MAVERA-Sufi Muhabbet Mesaj Detayi Antoloji.com

Gönderen: Adem Kılıç
Alan:   Grup:MAVERA-Sufi Muhabbet
Tarih: 09.06.2011 15:30
Konu: Yn: Yn: [mavera-sufi-muh..]

Ankara'da yapılan polis baskınında PKK'nın şehir yapılanması KCK'nın bağımsız adaylar ile genel seçimlere giren BDP'ye verdiği seçim talimatlarının belgesine ulaşıldı. İstanbul Cumhuriyet Başsavcılığı'nın yürüttüğü soruşturma kapsamında Ankara'da gözaltına alınan BDP Eş Başkan Yardımcısı Nihat Oğraş'tan şok belgeler çıktı. KCK'nın BDP'ye verdiği seçim talimatlarına ilişkin 13 sayfadan oluşan bir belgeyi sözde KCK Yürütme Konseyi'nin Oğraş'a gönderdiği, onun da Aysel Tuğluk'a verdiği öne sürüldü. Delil olarak dosyaya giren belge BDP'nin Kandil'den gelen talimatlarla hareket ettiğini gösterdi.

İHTİYAÇ DUYULURSA ÇEKİLİRLER

Belgeye göre KCK'nın İstanbul'da Levent Tüzel'in 1. Bölge'den, Sebahat Tuncel ile Mustafa Avcı'nın ise 3. Bölge'den aday gösterilmesi talimatı veriyor.

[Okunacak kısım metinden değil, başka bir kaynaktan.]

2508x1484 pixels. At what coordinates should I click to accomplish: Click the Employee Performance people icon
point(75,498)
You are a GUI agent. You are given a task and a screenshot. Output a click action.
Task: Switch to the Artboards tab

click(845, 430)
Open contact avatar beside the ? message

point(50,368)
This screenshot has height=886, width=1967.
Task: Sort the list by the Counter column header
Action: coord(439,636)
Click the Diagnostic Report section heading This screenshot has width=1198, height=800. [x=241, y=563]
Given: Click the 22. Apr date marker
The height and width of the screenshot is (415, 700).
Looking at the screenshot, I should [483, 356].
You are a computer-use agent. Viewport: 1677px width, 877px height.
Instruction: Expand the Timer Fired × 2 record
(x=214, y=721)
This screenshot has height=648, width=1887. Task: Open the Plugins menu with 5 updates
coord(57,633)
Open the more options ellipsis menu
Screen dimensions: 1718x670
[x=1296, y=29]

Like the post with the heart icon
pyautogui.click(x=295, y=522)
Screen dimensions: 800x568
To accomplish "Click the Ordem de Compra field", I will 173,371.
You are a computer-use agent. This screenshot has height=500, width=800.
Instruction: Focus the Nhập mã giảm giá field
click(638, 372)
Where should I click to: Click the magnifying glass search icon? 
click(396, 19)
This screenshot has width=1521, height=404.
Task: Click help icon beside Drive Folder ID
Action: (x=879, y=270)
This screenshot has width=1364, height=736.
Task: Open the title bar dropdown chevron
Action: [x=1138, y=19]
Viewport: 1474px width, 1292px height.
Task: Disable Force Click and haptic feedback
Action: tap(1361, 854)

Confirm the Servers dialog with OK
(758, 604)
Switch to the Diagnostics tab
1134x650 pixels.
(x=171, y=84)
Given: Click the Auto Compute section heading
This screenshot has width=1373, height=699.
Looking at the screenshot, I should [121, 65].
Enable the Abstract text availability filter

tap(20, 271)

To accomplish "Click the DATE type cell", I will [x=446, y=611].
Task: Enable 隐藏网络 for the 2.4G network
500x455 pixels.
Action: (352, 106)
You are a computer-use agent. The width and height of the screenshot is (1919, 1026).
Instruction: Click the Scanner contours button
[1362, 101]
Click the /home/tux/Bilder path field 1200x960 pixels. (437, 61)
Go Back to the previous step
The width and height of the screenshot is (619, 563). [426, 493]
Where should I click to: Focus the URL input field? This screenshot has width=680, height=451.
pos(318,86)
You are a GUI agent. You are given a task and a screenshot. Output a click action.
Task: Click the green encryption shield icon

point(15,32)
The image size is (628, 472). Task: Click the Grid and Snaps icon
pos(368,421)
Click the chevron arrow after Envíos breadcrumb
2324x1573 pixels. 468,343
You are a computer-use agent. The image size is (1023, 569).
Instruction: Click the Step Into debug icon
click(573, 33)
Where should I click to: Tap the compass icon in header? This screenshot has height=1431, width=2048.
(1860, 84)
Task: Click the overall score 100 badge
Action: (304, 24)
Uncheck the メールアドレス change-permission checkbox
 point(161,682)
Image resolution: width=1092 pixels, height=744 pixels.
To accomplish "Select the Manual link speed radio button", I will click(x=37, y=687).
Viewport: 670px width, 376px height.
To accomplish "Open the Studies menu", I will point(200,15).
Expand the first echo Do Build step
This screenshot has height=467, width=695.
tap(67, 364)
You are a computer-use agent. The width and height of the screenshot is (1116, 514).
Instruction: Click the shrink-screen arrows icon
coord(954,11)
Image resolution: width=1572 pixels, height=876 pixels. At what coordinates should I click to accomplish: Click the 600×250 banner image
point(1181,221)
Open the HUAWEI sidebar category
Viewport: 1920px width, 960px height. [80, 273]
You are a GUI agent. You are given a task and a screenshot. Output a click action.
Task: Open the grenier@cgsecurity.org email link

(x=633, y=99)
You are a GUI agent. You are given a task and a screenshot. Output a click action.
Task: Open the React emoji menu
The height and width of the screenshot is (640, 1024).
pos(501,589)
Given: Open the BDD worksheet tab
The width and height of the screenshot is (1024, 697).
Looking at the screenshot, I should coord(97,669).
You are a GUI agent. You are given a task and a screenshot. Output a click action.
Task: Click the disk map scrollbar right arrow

Belgede, Mustafa Avcı ve Şerafettin Elçi'nin seçilebilmek için örgütün belirlediği bölge dışında da oy toplamaya çalıştıkları ifade edilerek, gerek duyulursa milletvekili adaylığından çektirilebileceklerine vurgu yapıldı. Belgede Avcı'nın seçim propagandası kurallarına uymadığı ve diğer adayın seçilme durumunu riske soktuğu gerekçesiyle adaylıktan çektirilebileceği vurgulanıyor. 4 Haziran'da Avcı'nın adaylıktan istifa etmesi KCK'nın talimatının kanıtı olarak gösterildi. Bağımsız aday gösterilen İbrahim Binici için propaganda yapmak istemeyen BDP teşkilatları da görevden alınmakla tehdit edildi.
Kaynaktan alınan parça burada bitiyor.